▸ **Goals**
[1] Rewrite the blog post on critical habits of mind from "I realize that" to "So we practiced.", substituting "critical awareness" for "critical consciousness".
[2] According to the blog post on critical habits of mind, which list did each student pick a company from for the research assignment?

All posts by Veronica Arellano Douglas

On Critical Habits of Mind

This semester I’ve been working with a First Year Seminar on Business Ethics & Corporate Responsibility. For their semester-long research assignment, each student selected a company from the 2016 Forbes Most Ethical Companies list. They were asked to investigate the company’s relationship to its customers, employees, the environment, and international suppliers (if applicable), and how these relationships reinforce or undermine the company’s values, ethics, and/or statements of corporate responsibility. It’s an amazing assignment developed by one of our college’s philosophy professors, one that is ripe for critical thinking, questioning, and information literacy.

Two weeks ago I met with the students in this class for a second time. I want to check-in with them and facilitate a workshop where they could ask questions, share concerns, and discuss their information needs. As with many library classes, what I thought students would need and what they ended up needing were not quite the same thing. The students in this class overwhelmingly needed help developing critical questions, and by that I mean questions that interrogate the public image that companies put forth into the world.

How does your company treat its employees?

Oh you know, good. They say they value them.

But what does valuing an employee mean? Do they pay a living wage? What are their benefits like? Do they offer paid parental leave? Childcare? Do they negotiate fairly with unions? Do they offer flexible schedules? Do they practice inclusion in recruitment and retention? Is diversity and comfort of employees a top priority?

The list goes on and on.

I realize that part of the ease with which I develop these questions comes from being a working adult, but a bigger part of my ability to do this comes from the critical habits of mind I’ve worked to develop over the years. I’ve reached a point where I just can’t turn my critical consciousness off (nor would I want to do so), but I recognize that not all students are quite there yet. Learning to ask questions, to interrogate information you read, takes time.

So we practiced.

We spent much of the class thinking of different questions to ask about each company in relation to each of its stakeholders. Things like, Where are they manufacturing their products? to What kinds of advertising do they practice? Students dutifully wrote these questions down and began to think about how they might apply to their research of their selected company, then I got a question I get all the time, but in this particular context, surprised me:

How do we know if the information we find is credible? How do we know if it’s good?

We’d just spent the majority of the class period interrogating  company statements of corporate responsibility and asking difficult questions about their companies’ actions in relation to their stated values and ethics. But students couldn’t continue that line of questioning to the information sources they were finding in online news outlets, websites, and library databases. I got lots of “if it’s from a .com site it’s not credible,” when all of our major news outlets end in .com. Or, and this one is always my favorite, “it’s based on unbiased facts, not someone’s opinion,” which is, of course, all kinds of problematic.

▸ **Stored rows**

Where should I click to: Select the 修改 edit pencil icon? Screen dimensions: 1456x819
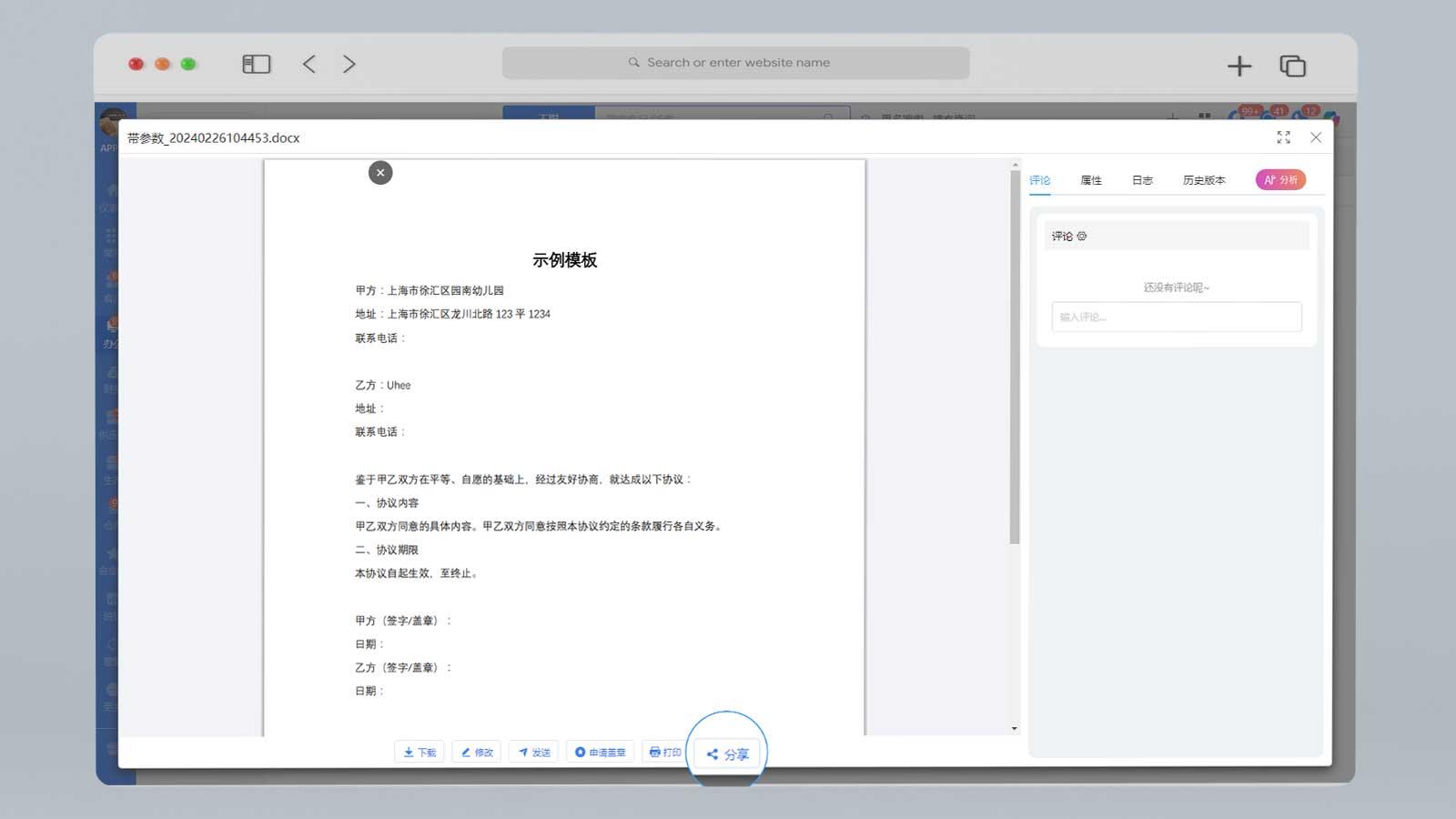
* * *
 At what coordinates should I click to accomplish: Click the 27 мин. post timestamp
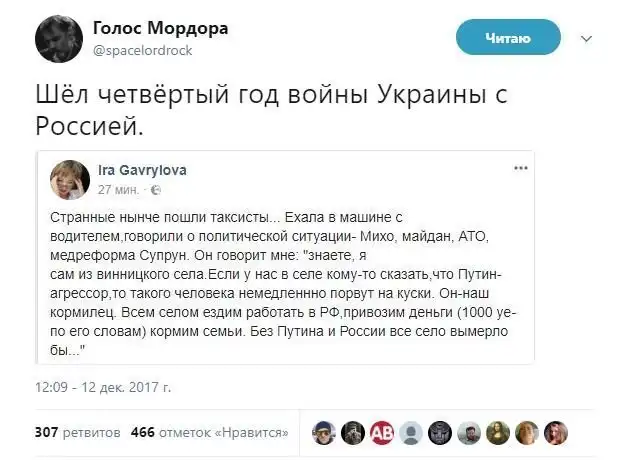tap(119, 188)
* * *
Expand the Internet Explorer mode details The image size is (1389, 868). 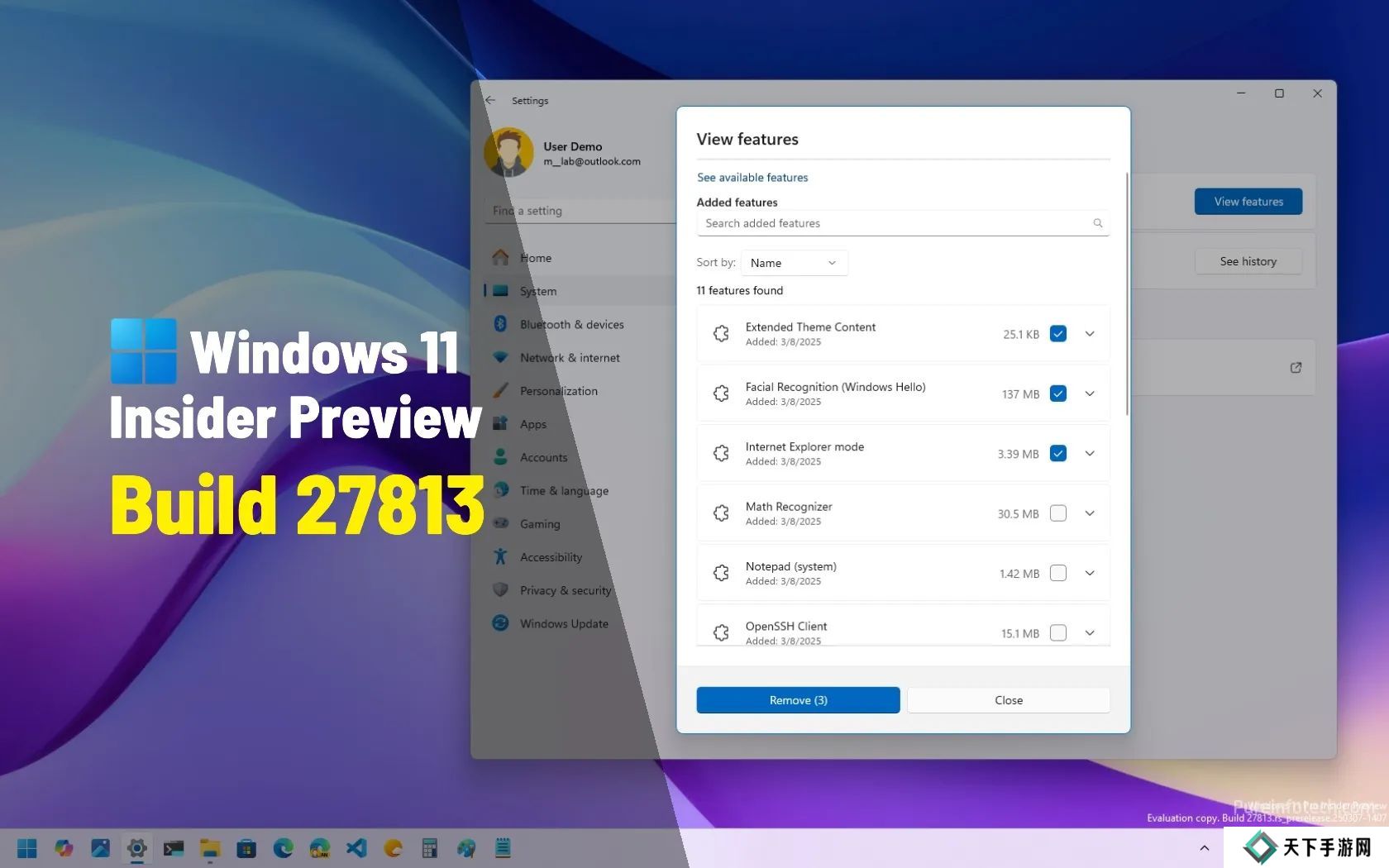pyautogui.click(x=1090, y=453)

▸ **Solved tasks**
[1]
I realize that part of the ease with which I develop these questions comes from being a working adult, but a bigger part of my ability to do this comes from the critical habits of mind I’ve worked to develop over the years. I’ve reached a point where I just can’t turn my critical awareness off (nor would I want to do so), but I recognize that not all students are quite there yet. Learning to ask questions, to interrogate information you read, takes time.

So we practiced.

[2] The 2016 Forbes Most Ethical Companies list.